産業安全の確保・向上への経営層の役割(田村昌三/東京大学名誉教授)

東京大学名誉教授
田村 昌三

 我が国の産業界は安全の確保・向上に向けて懸命の努力をしているが、爆発・火災等の保安事故は依然として発生している。その要因として、危険への感性の低下、異常時・緊急時への対応力の不足、安全知識の不足等のおそれが指摘されており、かつて強かった我が国の現場力の低下が危惧されており、この背景には産業の進展、経済の発展による産業の高度化・多様化・国際化等の産業環境の変化や人・社会の変化があると言われている。
 21世紀の産業活動は、製品の生産から廃棄に至る全ライフサイクルにおいて人・社会・環境との調和が求められており、技術立国を目指す我が国としては安全・環境・品質・安定生産に配慮したものづくりの技術で世界と競合していく必要があろう。そのためには経営層のリーダーシップと現場力の強化による産業安全の確保・向上は必須の課題であり、とりわけトップの役割は重要といえる。
 トップは、安全理念・方針を明確に打ち出し、強い組織統率力を発揮することが必要であり、また、現場が主体的な安全活動を展開できるように、安全活動、安全実績の評価、安全管理部門の地位と権限の強化に努め、人員配置、財源等の面から適切な資源管理や作業管理を行うとともに、現場との対話に努め、相互理解を深めることにより管理層と現場が一体となって安全に積極関与できる環境作りに努めることが求められる。
 産業安全の確保・向上のためには、安全の仕組としての安全基盤とそれを活性化し、補強する安全文化からなる保安力が重要であるとし、これまで保安力を評価し、弱点を強化することを行ってきた。しかし、それは事業所レベルでの保安力や現場保安力を対象にした活動であった。今後、企業全体のさらなる保安力の強化を図るためには、事業所レベルの保安力および現場保安力に加えてそれらをマネジメントする本社の保安力、そして経営層の保安力を評価し、強化する必要がある。すなわち、経営層の保安力、本社の保安力、事業所の保安力および現場の保安力からなる総合保安力について考える必要があろう。

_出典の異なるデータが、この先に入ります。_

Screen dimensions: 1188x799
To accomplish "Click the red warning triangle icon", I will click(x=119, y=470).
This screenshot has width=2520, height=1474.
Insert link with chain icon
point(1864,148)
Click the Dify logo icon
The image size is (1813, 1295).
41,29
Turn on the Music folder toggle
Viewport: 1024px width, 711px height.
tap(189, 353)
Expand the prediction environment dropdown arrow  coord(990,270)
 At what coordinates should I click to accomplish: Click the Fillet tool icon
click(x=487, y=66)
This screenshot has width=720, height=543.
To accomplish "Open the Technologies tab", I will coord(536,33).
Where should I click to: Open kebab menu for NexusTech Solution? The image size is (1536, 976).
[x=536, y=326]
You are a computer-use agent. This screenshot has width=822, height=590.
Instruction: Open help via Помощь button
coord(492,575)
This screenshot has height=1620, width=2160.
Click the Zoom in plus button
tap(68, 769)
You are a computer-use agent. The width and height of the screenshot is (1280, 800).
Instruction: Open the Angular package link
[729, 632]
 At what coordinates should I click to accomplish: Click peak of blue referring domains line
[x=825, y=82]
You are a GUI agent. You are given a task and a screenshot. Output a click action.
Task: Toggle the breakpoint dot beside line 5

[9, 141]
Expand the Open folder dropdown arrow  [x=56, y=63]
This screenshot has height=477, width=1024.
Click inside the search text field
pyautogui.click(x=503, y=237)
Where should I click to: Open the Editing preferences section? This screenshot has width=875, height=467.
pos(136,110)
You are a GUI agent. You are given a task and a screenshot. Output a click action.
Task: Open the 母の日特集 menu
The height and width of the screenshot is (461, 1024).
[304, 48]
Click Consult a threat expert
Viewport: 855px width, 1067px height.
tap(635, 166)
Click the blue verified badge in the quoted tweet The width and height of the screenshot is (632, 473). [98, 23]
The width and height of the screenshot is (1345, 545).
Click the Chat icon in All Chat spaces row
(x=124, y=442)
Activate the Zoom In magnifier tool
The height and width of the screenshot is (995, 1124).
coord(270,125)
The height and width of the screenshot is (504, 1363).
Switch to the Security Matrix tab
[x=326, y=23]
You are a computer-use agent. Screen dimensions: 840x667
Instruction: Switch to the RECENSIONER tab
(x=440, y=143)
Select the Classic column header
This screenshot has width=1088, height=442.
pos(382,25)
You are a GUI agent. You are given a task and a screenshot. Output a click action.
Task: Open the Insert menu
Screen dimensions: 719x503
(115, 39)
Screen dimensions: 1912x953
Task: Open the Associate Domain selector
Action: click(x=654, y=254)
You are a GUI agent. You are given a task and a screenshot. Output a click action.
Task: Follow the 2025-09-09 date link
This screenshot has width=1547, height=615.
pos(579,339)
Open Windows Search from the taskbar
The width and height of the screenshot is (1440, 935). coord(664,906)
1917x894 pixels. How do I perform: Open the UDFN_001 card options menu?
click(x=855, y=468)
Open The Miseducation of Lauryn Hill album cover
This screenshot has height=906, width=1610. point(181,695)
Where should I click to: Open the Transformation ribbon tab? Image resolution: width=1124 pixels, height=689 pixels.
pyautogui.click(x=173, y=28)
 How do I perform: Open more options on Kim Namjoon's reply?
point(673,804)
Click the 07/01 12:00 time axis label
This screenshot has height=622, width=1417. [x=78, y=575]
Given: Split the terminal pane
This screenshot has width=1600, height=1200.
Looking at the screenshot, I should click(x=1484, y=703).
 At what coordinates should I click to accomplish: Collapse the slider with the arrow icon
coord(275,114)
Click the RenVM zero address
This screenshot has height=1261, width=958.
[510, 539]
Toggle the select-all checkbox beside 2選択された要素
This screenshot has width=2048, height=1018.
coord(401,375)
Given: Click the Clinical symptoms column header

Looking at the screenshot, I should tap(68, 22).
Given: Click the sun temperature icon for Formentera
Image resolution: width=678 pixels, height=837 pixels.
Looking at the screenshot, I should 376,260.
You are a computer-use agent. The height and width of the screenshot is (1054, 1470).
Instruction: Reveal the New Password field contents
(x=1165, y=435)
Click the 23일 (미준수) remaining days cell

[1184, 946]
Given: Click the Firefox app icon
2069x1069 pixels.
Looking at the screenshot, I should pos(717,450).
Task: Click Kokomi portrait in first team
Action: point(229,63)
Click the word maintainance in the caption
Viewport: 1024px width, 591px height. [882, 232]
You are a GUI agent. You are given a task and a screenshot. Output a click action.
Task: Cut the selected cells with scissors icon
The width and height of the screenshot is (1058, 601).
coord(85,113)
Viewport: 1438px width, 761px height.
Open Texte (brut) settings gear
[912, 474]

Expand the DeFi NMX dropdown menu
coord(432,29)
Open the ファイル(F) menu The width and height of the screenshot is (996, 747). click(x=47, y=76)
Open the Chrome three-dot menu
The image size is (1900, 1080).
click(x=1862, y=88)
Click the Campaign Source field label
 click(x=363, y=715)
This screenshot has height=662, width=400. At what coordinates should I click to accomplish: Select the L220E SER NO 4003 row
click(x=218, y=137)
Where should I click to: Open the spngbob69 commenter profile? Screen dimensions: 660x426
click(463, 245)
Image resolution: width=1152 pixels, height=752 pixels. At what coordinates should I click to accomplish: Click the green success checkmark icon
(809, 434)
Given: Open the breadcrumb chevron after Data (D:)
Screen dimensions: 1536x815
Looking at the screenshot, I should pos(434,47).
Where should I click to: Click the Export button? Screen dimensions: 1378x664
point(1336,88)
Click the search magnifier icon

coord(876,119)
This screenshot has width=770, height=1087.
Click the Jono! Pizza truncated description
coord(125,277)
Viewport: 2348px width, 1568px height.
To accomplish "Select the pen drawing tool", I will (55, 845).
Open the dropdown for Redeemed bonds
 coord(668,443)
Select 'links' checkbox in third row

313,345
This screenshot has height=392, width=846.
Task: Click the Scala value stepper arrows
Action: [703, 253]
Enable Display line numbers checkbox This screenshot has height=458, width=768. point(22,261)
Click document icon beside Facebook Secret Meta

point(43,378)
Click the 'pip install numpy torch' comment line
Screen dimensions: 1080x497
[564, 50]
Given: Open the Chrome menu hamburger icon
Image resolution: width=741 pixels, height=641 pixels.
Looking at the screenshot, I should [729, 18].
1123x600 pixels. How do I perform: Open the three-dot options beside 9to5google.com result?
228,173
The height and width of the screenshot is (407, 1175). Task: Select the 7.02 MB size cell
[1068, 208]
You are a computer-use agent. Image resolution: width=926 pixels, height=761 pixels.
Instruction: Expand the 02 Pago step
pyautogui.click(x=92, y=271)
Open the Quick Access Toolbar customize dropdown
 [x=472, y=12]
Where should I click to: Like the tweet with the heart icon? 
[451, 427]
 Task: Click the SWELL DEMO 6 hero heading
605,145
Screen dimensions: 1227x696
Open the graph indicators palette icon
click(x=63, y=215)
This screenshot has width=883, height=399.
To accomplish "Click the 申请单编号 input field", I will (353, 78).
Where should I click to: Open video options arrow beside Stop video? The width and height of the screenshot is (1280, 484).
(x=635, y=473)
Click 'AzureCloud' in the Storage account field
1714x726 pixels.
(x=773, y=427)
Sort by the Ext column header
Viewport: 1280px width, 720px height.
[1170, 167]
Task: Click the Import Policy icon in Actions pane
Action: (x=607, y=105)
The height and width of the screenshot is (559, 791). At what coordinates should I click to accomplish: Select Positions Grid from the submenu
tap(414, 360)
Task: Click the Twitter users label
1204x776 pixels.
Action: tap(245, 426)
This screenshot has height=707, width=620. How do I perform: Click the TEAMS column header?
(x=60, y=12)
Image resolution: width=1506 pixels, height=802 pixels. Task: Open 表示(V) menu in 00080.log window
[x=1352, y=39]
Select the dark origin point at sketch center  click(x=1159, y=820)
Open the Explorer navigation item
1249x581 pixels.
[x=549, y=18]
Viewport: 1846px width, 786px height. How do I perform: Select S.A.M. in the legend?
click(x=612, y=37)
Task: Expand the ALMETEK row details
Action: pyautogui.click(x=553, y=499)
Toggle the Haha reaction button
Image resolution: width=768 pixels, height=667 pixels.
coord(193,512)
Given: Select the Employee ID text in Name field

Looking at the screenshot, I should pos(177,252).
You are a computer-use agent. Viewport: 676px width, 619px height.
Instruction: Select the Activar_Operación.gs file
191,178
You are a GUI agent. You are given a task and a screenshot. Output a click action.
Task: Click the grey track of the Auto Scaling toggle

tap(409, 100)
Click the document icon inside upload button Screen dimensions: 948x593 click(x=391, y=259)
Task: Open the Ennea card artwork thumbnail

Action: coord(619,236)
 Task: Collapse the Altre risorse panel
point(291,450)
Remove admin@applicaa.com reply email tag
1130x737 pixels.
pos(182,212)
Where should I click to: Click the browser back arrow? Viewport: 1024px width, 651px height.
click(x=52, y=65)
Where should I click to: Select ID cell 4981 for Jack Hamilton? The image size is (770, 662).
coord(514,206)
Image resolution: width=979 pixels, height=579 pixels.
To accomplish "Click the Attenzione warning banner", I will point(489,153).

 製造業における安全対策のさらなる強化を図るため、官民が連携し、経営層の参画の下、業界横断的に現下の安全事業環境の変化の認識を分析・共有し、既存の取組の改善策および新たに必要となる取組を検討し、企業現場への普及を推進することを目的として、経産省、厚労省、中災防を中心に製造業10団体からなる官民協議会が活動を展開している。その活動の一つに産業安全の経済効果と社会的評価の検討が挙げられている。
 産業安全の経済効果の検討は、安全投資とその便益から経営層が適正な安全投資を行う上での経営判断に資するものであり、また、経営層が安全の重要性を認識するとともに、安全関係者の経営への貢献について理解を深めることにつながるものである。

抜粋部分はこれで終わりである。